● **WORK TO BE COMPLETED**
Your answer should be the lines from the start of the records through the line with "Given: Open the Section View tool", copied word for word.

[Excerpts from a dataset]
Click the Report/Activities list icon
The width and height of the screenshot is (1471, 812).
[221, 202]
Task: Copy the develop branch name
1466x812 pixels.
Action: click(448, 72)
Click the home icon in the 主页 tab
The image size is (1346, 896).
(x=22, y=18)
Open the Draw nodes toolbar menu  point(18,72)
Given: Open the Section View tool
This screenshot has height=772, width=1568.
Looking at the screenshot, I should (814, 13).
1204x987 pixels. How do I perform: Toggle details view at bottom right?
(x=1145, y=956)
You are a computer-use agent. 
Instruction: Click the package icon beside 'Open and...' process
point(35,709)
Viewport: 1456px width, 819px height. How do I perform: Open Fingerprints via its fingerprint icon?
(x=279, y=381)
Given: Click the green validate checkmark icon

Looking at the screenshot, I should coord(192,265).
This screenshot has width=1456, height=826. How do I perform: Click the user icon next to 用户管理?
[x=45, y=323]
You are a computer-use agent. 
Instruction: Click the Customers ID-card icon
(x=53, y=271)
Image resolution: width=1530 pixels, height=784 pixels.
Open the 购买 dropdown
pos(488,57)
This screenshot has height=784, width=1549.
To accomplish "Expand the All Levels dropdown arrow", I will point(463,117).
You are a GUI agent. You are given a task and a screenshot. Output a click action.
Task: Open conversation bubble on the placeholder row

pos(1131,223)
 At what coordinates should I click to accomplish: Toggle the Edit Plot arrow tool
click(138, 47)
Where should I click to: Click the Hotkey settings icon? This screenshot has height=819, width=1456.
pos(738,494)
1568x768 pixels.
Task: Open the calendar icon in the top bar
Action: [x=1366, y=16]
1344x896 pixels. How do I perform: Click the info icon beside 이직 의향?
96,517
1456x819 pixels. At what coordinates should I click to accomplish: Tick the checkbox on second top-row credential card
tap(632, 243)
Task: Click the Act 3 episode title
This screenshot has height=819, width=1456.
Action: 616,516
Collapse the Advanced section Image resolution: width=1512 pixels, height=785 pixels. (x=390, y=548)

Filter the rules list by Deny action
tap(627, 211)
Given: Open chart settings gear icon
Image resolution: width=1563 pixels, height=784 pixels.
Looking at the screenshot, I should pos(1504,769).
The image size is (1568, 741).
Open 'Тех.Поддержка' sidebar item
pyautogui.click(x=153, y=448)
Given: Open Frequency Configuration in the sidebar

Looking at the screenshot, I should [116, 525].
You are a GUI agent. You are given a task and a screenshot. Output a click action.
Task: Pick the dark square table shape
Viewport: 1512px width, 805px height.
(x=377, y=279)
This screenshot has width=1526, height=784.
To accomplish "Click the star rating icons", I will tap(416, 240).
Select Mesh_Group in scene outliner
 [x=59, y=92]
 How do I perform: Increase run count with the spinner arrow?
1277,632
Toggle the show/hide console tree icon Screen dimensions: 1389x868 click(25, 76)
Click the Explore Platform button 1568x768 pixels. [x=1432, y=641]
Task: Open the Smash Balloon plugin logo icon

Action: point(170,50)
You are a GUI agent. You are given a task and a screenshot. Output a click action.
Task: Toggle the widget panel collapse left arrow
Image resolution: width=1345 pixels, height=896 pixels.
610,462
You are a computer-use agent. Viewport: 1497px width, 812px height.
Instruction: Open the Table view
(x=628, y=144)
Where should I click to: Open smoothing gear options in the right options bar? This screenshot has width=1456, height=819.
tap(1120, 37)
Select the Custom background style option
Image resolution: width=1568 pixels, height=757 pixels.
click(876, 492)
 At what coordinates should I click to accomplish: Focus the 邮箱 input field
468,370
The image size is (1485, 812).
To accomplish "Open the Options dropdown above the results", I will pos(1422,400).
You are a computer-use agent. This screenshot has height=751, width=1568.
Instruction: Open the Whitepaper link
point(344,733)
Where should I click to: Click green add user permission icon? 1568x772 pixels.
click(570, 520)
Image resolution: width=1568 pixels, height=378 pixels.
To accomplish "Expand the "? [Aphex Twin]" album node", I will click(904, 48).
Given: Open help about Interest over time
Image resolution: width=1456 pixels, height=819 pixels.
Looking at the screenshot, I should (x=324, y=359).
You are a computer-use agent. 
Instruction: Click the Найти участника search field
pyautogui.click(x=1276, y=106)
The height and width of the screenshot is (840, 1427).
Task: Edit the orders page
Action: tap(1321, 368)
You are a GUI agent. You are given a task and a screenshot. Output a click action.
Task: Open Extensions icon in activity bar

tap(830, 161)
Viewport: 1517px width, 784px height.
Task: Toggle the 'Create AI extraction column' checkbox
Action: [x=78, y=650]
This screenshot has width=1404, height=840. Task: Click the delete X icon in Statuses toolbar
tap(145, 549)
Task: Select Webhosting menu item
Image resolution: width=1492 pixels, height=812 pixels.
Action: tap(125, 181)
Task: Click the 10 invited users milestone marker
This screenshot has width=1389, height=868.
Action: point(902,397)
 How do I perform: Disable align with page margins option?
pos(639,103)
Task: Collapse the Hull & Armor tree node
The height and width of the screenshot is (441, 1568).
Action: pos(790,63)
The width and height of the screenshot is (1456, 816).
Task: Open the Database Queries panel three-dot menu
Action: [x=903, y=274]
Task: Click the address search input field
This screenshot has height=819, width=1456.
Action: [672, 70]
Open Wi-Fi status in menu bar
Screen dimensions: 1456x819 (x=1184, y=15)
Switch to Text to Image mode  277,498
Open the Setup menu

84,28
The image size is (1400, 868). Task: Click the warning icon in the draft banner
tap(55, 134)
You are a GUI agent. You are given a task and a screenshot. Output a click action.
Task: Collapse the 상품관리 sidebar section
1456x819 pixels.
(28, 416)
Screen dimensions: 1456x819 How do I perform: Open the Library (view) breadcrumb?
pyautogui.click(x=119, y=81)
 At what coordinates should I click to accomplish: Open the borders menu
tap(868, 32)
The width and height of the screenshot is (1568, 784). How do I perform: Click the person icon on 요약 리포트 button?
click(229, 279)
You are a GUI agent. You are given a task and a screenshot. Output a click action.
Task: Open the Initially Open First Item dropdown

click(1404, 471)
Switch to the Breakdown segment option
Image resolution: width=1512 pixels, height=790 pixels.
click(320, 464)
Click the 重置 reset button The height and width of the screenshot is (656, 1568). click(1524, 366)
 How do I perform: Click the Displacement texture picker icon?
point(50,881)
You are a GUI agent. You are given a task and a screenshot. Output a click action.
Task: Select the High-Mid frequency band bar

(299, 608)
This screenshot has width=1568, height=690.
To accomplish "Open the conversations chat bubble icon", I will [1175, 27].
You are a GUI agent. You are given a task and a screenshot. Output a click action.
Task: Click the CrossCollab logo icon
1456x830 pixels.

● **ANSWER TO THE EXERCISE**
Click the Report/Activities list icon
The width and height of the screenshot is (1471, 812).
[221, 202]
Task: Copy the develop branch name
1466x812 pixels.
Action: click(448, 72)
Click the home icon in the 主页 tab
The image size is (1346, 896).
(x=22, y=18)
Open the Draw nodes toolbar menu  point(18,72)
Given: Open the Section View tool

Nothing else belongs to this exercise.